Appealing from the judgment which was entered on this verdict, the defendant is here insisting: (1) that the subject matter of the present action was determined by the prior final judgment rendered by the Supreme Court of Mississippi, and plaintiff is, therefore, es-topped thereby; and (2) in the alternative and regardless of the prior judgment that the injury sustained by the plaintiff was not the proximate result of compensable negligence chargeable to the defendant.

As to the first contention the defendant admits that the question of negligence was not involved in the prior compensation hearing, and that under no conditions could that issue have been litigated under the terms of the Act itself; and since the issue was not litigated it was not determined whether the relationship of inviter and invitee existed between the defendant and plaintiff, respectively.

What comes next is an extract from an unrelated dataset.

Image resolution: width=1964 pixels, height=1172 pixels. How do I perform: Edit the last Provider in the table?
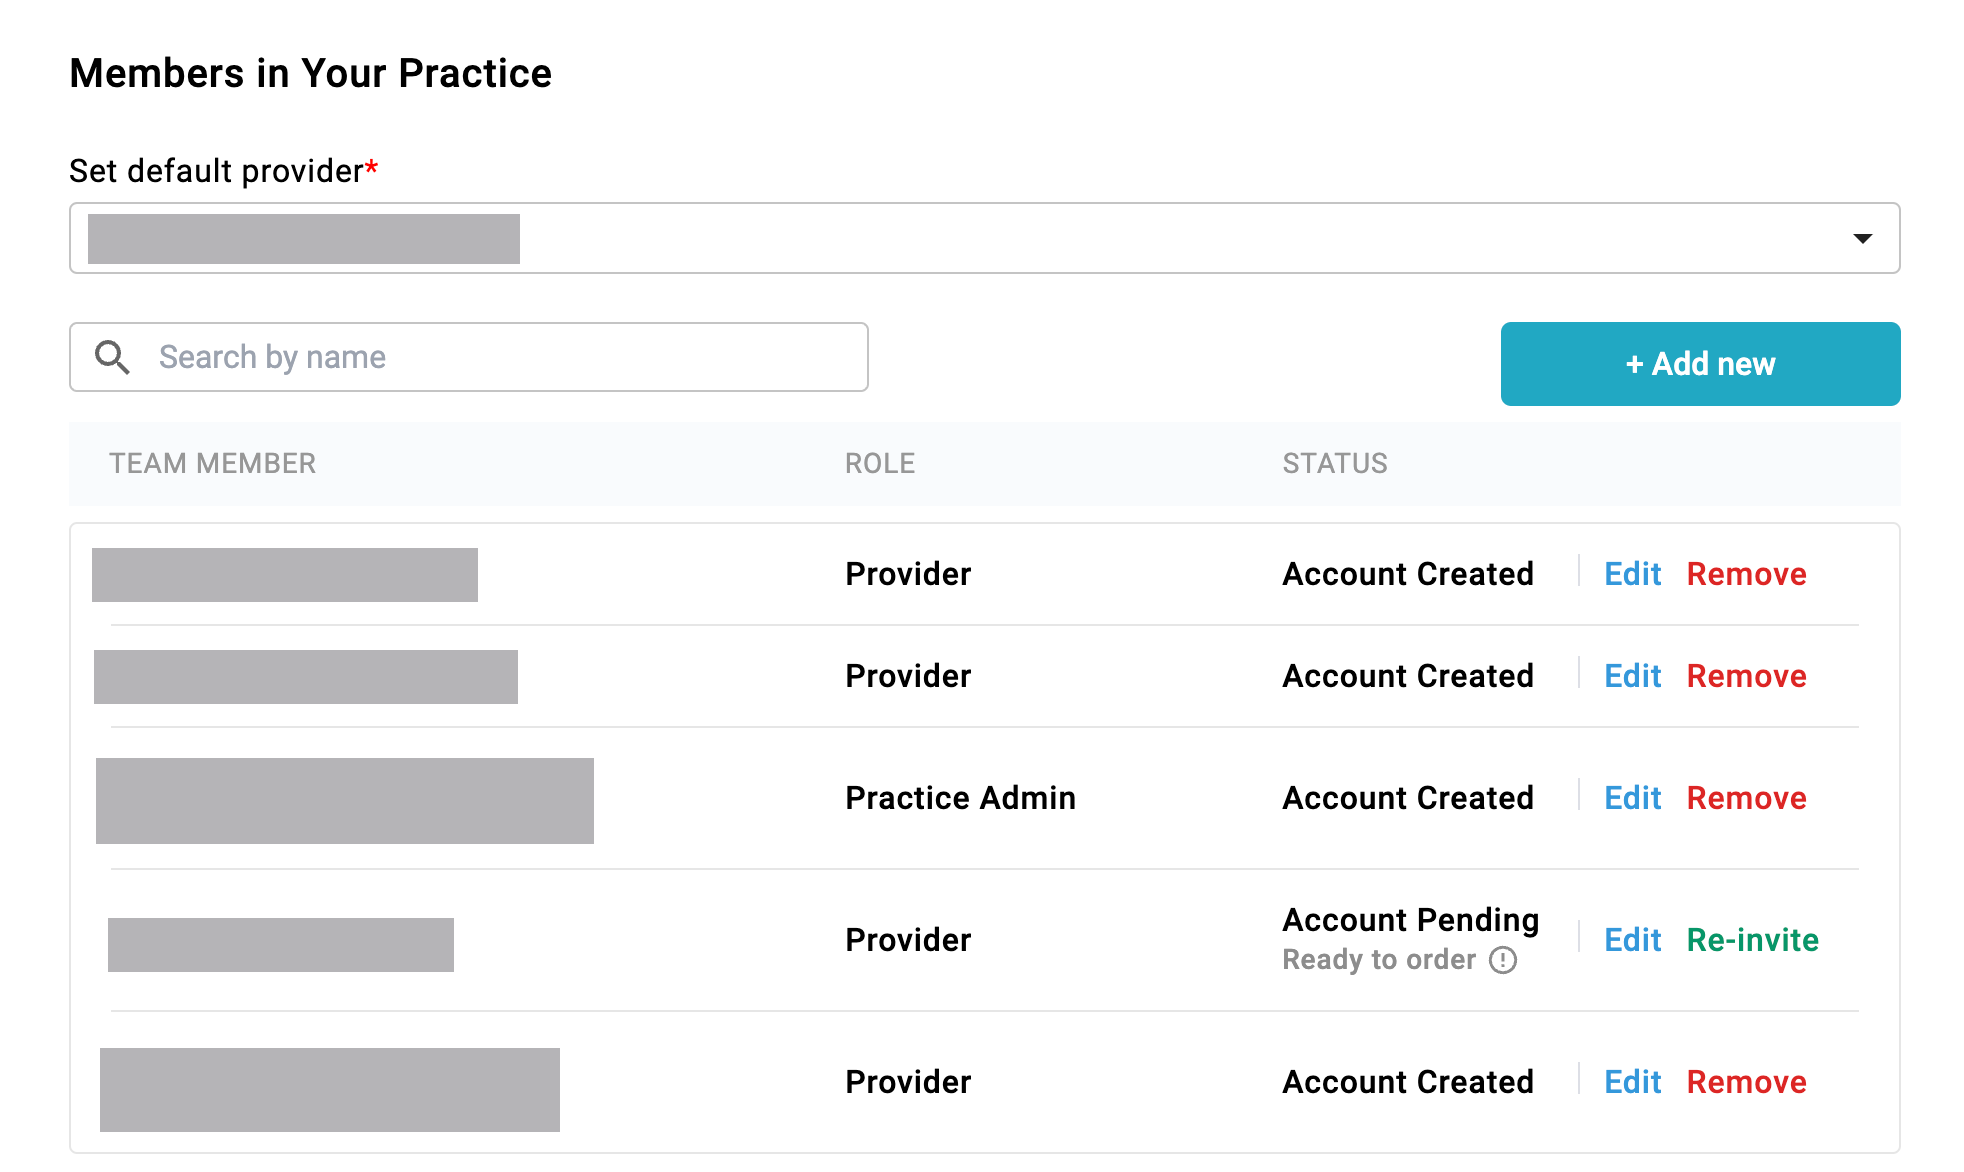point(1632,1081)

However, defendant points out that the Supreme Court of Mississippi did hold 2 that the tent in question and another tent “were donated to such employees as cared to avail of them,” and insists that in the instant action the controlling issue is precisely the same as that litigated and determined on the merits in the state court action, namely, whether defendant owned, controlled, and furnished the tent to the plaintiff, or whether defendant had donated it along with another, to those of its employees who wished to avail of them. More specifically defendant claims that it logically follows from the state court’s holding thát defendant, divested itself of its possession of the tents and of its right of control thereover when it delivered same to the employees and under such circumstances defendant was under no liability to plaintiff for his injury. And by reason of the foregoing it is urged that the District Court erred in denying defendant’s motion for a directed verdict, which, as motion grounds, set forth among other things that all of the controlling facts constituting the subject matter of the action had been finally determined and adjudicated by the Mississippi Supreme Court.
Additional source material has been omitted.